§ Exercise brief
Within the records, find every line that includes the word "Bosonožky" and copy it.

※

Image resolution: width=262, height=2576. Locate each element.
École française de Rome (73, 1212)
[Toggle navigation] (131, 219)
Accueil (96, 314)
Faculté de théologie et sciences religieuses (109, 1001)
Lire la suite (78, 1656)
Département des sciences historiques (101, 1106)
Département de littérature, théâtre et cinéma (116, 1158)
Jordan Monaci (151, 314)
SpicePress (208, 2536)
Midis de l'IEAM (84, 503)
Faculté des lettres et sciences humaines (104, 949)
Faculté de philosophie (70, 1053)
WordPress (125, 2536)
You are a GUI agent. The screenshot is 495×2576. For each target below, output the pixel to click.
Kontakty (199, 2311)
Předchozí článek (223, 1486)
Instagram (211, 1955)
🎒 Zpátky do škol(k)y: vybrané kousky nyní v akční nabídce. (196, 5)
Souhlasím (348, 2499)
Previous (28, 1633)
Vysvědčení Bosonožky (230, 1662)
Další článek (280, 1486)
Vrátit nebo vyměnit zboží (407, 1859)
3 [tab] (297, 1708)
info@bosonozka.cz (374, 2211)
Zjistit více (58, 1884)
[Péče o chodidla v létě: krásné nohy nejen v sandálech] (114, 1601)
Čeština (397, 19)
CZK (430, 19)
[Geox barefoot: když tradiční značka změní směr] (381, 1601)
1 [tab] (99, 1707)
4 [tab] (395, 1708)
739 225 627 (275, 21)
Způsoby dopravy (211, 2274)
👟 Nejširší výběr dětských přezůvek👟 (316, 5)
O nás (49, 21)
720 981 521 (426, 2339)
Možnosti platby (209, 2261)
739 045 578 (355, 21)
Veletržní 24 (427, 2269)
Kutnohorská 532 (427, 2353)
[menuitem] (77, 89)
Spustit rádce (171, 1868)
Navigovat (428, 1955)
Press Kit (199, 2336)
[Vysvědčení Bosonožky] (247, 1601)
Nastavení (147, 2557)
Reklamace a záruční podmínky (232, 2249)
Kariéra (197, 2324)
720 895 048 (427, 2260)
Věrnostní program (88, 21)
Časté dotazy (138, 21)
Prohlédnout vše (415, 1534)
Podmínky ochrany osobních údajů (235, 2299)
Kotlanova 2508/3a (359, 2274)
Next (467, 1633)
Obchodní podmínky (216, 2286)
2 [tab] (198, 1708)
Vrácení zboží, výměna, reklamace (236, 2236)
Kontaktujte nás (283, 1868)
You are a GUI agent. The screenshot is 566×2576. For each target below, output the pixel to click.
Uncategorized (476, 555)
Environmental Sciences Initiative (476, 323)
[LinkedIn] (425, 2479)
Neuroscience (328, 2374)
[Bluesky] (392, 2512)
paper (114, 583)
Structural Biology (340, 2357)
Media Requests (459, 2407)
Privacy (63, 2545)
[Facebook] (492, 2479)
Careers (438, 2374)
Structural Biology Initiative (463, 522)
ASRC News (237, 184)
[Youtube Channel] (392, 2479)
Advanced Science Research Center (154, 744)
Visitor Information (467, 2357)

※

§ Reply
Vysvědčení Bosonožky (230, 1662)
[Vysvědčení Bosonožky] (247, 1601)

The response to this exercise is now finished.